* **WHAT IS NEEDED**: From the text on illustration awards and a children's book fair, extract the passage starting with "The children’s book" and going on through "which was accepted.".

The World Illustration Awards is a competition for illustrators at the top of their game, covering eight categories of illustration including advertising, children’s books, design, editorial and experimental. It’s a prestigious and well respected award and an amazing platform for the shortlisted artists and category winners.
The free exhibition is currently showing at the Embankment Galleries of Somerset House and runs till 28th July. Its a beautiful showcase for the work of the shortlisted and winning illustrators with a lot to see that is unexpected and thought provoking, such as Nvard Yerkanyan‘s beautiful depictions of Soviet brutalist architecture.
The children’s book area is my favourite (obviously), and I found some wonderful new artists to follow, such as Laurie Stansfield, whose entry was a portfolio piece called ‘Knowing how to have fun, that’s the trick’. I found her work incredibly fresh, appealing and beautiful. If you are an illustrator or creative, or just love art, I highly recommend going along.
Last summer I was contacted by the Sharjah Book Authority inviting me to submit a proposal to run children’s workshops at their Book Fair in the UAE. This was a complete surprise as I hadn’t realised there were book fairs which cater for schools and families in addition to the publishing industry, and I certainly didn’t expect to be offered flights, accommodation and meals for a workshop job. After a bit of research I recognised a fantastic opportunity and submitted my proposal which was accepted.
The Sharjah International Book Fair runs for eleven days in November with each workshop facilitator attending six days. There were hundreds of book fair guests staying in hotels around the Sharjah Expo Centre, and a large proportion of these were running children’s activities. The fair’s aim is to offer a ‘fun-packed, entertainment filled eleven days of discovery, creativity and excitement’. There were around seven children’s workshops going on at a time in the morning and afternoon plus drop in activities running all day. There was also a children’s theatre, a comics hall with it’s own activities, a huge range of books for sale and lots of other entertainment around the centre. School classes arrived by coach everyday to attend workshops and enjoy the rest of the fair. After school and at weekends children would arrive with their families. I was very impressed that this was offered for free with a view to improving children’s literacy.
The fair was a very intense and wonderful experience. Luckily, I was offered a plus one ticket for my husband who can also draw and can speak Arabic! Even though we had two wonderful helper/translators in our workshop space, having his assistance was an amazing help. At times when we were concerned we didn’t have enough children for the next workshop he would be walking around promoting it, and when we were suddenly inundated with thirty or more children, he would sit down with groups of kids who needed extra support.

* **Records drawn from a data source**:

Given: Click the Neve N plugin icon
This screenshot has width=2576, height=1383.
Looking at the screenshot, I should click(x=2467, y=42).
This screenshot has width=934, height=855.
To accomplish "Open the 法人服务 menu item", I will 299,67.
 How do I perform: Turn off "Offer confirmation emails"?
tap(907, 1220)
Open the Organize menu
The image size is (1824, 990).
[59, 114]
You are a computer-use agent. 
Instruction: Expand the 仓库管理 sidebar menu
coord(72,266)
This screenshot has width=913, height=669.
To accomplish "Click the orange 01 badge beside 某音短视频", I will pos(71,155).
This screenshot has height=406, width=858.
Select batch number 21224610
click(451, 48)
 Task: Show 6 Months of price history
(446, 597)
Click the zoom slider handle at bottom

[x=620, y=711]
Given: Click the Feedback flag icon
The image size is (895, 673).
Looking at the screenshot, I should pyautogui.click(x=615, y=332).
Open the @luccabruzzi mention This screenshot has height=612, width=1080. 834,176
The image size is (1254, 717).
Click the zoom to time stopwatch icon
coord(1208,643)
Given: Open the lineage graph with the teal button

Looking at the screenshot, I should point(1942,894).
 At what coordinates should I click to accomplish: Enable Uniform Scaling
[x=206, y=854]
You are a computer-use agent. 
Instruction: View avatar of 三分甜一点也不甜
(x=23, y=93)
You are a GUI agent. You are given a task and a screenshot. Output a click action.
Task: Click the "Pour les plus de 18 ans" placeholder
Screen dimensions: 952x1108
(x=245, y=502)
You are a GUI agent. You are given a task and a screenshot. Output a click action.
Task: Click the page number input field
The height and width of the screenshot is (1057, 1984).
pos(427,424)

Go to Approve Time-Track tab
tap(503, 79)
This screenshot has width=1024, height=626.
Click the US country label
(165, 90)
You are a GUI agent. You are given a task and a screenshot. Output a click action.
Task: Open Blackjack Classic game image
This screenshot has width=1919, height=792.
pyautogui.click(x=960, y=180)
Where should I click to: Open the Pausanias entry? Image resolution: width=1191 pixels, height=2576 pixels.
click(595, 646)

* **SOLUTION FOR THIS PROBLEM**:
The children’s book area is my favourite (obviously), and I found some wonderful new artists to follow, such as Laurie Stansfield, whose entry was a portfolio piece called ‘Knowing how to have fun, that’s the trick’. I found her work incredibly fresh, appealing and beautiful. If you are an illustrator or creative, or just love art, I highly recommend going along.
Last summer I was contacted by the Sharjah Book Authority inviting me to submit a proposal to run children’s workshops at their Book Fair in the UAE. This was a complete surprise as I hadn’t realised there were book fairs which cater for schools and families in addition to the publishing industry, and I certainly didn’t expect to be offered flights, accommodation and meals for a workshop job. After a bit of research I recognised a fantastic opportunity and submitted my proposal which was accepted.